Vor dem Gipfel in Brüssel am Montag ist die Situation an der Grenze von Griechenland zu Mazedonien dramatisch. Polizeieliteeinheiten marschieren auf und halten Flüchtlinge teils mit Tränengas von den Durchgängen fern.

Die Grenzen auf der Balkanroute seien weitgehend geschlossen, weil die österreichische Regierung Kontingente beschlossen habe, heißt es im Einspieler zur Talkshow "Anne Will".

Es ist nur einer von mehreren Seitenhieben in Richtung der österreichischen Bundesregierung, die prominent vertreten ist. ARD-Journalistin Anne Will fragt: "Ist Europa noch zu retten?"

Wer sind die Gäste?

Sebastian Kurz, ÖVP, österreichischer Außenminister. 29 Jahre jung, von drahtiger Statur, adrett zurück gekämmte Haare. Er ist der Polit-Star aus Österreich. Und er ist gewappnet für die Diskussion mit den älteren und erfahreneren Politikern der Runde.

"Man sollte vorsichtig sein, uns Österreichern einen Vorwurf zu machen", sagt Kurz und mit Blick auf die Bilder in Mazedonien: "Wir sollten nicht glauben, dass es ohne diese Bilder geht."

▶ [DEINE AUFGABEN]:
[1] Stimmen diese Aussagen mit dem Text über die Talkshow „Anne Will“ überein? (a) Sebastian Kurz ist 29 Jahre alt. (b) Die Polizei hält Flüchtlinge mit Wasserwerfern von den Durchgängen fern. (c) Anne Will fragt, ob Europa noch zu retten ist. Beantworte jede Aussage mit Ja oder Nein und zitiere wörtlich die entscheidenden Worte des Textes.
[2] Wie könnte der Text über die Talkshow „Anne Will“ weitergehen? Setze ihn nach seinem letzten Satz fort.

▶ [ERFASSTE DATEN]:
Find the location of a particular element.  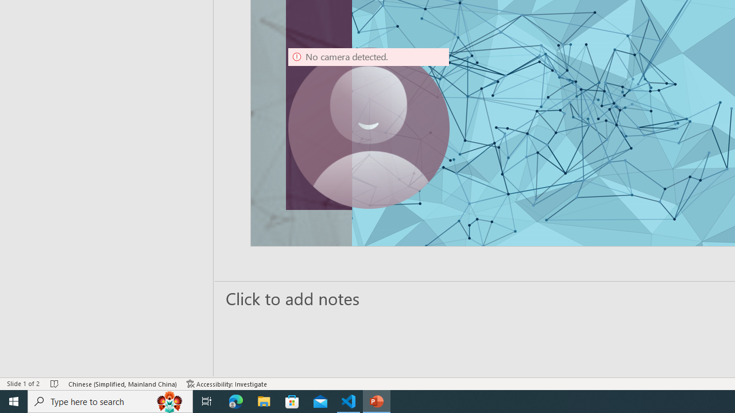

▶ [ANTWORTEN]:
[1]
(a) Ja: „29 Jahre jung“
(b) Nein: „halten Flüchtlinge teils mit Tränengas von den Durchgängen fern“
(c) Ja: „Ist Europa noch zu retten?“

[2]
Die Europäische Union dürfe sich "nicht voll und ganz der Türkei ausliefern". Zu einer Umverteilung der Flüchtlinge urteilt Kurz: "Es ist unmöglich, wenn ein Flüchtling mal nach Deutschland oder Österreich gekommen ist und dort eine Wohnung bekommen hat, den wieder nach Polen oder in die Slowakei zu bekommen."

Heiko Maas, SPD, Bundesjustizminister. Die Zuschauer sehen einen nachdenklichen und in sich gekehrten Minister, der sachlich, aber bestimmt argumentiert. "Einzelne Staaten können das Migrationsproblem nicht lösen", sagt er zu Kurz.

"Wir wollen eine Lösung mit der Türkei, die die Außengrenze sichert. Und wir müssen den Griechen helfen. Wir können sie nicht alleine lassen."

Der 49-Jährige geht wiederholt seinen österreichischen Kollegen an, warnt vor nationalstaatlichen Lösungen, die "der Anfang vom Ende der EU" seien.

Katrin Göring-Eckardt, B‘90/Die Grünen, Fraktionsvorsitzende im Bundestag. Sie spricht sich für eine europäische Lösung in der Flüchtlingsfrage aus und wettert nach Kräften gegen Menschenrechtsverletzungen in der Türkei.

Im Falle von Einzellösungen, wie in Österreich geschehen, sei "Europa verloren. Europa muss bereit sein für eine gemeinsame Lösung." Sie hält es für vermessen, zu glauben, "dass uns die Türkei vor Flüchtlingen bewahrt".

Richard Sulik, SaS, slowakischer Europa-Abgeordneter. Der 48-Jährige polarisiert mit seiner gewohnt aggressiven und drastischen Wortwahl. Will möchte von ihm wissen, ob er es korrekt findet, dass Polizisten mit Tränengas gegen Flüchtlinge vorgehen.

Sulik: "Die Polizisten müssen handeln. Wenn sie (die Flüchtlinge, d. Red.) es nicht akzeptieren, muss man schießen und Gewalt anwenden."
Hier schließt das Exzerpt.